Superhero Sandbox. Confused? Let me elaborate on what that is: a superhero sandbox game is a game that tosses you into the boots of a very talented/powerful/well-equipped character before throwing you into a beautifully realized open world that, essentially, becomes your playground. Grand Theft Auto wouldn’t fall into this category because the character you control is an average Joe with no real abilities, but games like Prototype, Batman: Arkham Asylum (to a degree), and inFamous would definitely be considered Superhero Sandbox games. And while the character you control in Just Cause is void of any mutations or even the modest ability to fire laser beams from his anus, he does have a rather badass grappling hook that more than makes up for it.
I apologize for throwing ‘anus’ at you earlier without a warning of some kind, even a “Beware, I’m about to say anus!” probably would’ve worked. Now that you’ve forgiven me, let’s get in to just how fantastic this game is, and what ended up holding it back from reaching its full potential.
First off, the game looks amazing, and it’s easily the biggest game in regards to sheer scale that I’ve ever seen.
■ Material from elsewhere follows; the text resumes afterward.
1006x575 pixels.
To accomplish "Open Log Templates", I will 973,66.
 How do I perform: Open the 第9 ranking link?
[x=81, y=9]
Take a jet and fly straight up until you can’t anymore and you’ll see what I mean. Just being able to fly through the clouds (the clouds being actual objects in this game), soaring above storms, and finally diving from my vehicle so I can feel the wind on my (virtual) face as I plummet to the ground for about 3-4 minutes. Just Cause 2 has a plethora of really cool and memorable moments like this; you just have to get clever.
When I’m playing games like these I tend to completely ignore the main story and instead spend the first 10-12 hours blowing stuff up, pulling off the best stunts I can, and getting the fuzz to follow me as I car surf so I can watch them crash into things when I tether their vehicle to toe ground (or even a helicopter, which I could only pull off once). Just Cause 2 is the type of game that might not stun you with amazing missions or beautiful set pieces, but it does have a bounty of unforgettable moments that are random in nature but easily end up making the game.
With that said, the story and characters is definitely one of the weakest elements in the game. Plot-wise, you control Agency Agent Rico Rodriquez on a mission that will have him weaving between the game’s three unique gangs. I’m a story guy. You could even go as far as calling me a story whore. For a game to get my attention and, more importantly, sustain it over 10+ hours, it needs to have a good story. Even though Just Cause 2 falls short here (and that’s not to say the story is bad, it’s just not terribly interesting), I find myself craving some relentless, illogical action that only this game can continuously provide.
There is a feature that is surprisingly absent from the game: some sort of co-operative option would’ve been nice and throwing in a second agent for another player to control could have taken this game from good to something you cannot miss. Something else that might just end up showing its face in the third game (should it happen) is a slightly more creative weapon/vehicle upgrading system. I like being able to upgrade but I really would’ve enjoyed the option of customizing my vehicles and weapons to suit my tastes. Instead, I just find myself picking up whatever items have been tossed about the game world.
When it comes to the replay factor I’m a bit torn. In a way, the game is unpredictable in its action, there are a handful of hidden areas (like Lost island) and there’s a plethora of items and resources to collect to make it worth going through the game to see what you can find. However, the lack of any multiplayer component is more than a little disappointing and the fairly linear story keep me from saying it’s definitely worthy of a round two.
As an open world game with completely unrealistic physics and a humorous mismatch of characters (there must be at least a dozen different accents, sometimes all are hilariously congregated into a single city), this game is second to none. It looks better than Prototype, plays better than Saints Row 2, and is exponentially more fun than Grand Theft Auto IV. However, the story is lacking, as are the characters, and for every enjoyable missions there’s one that falls short in the entertainment department, but if you’re like me you won’t even notice those weaknesses until you’re well into the game.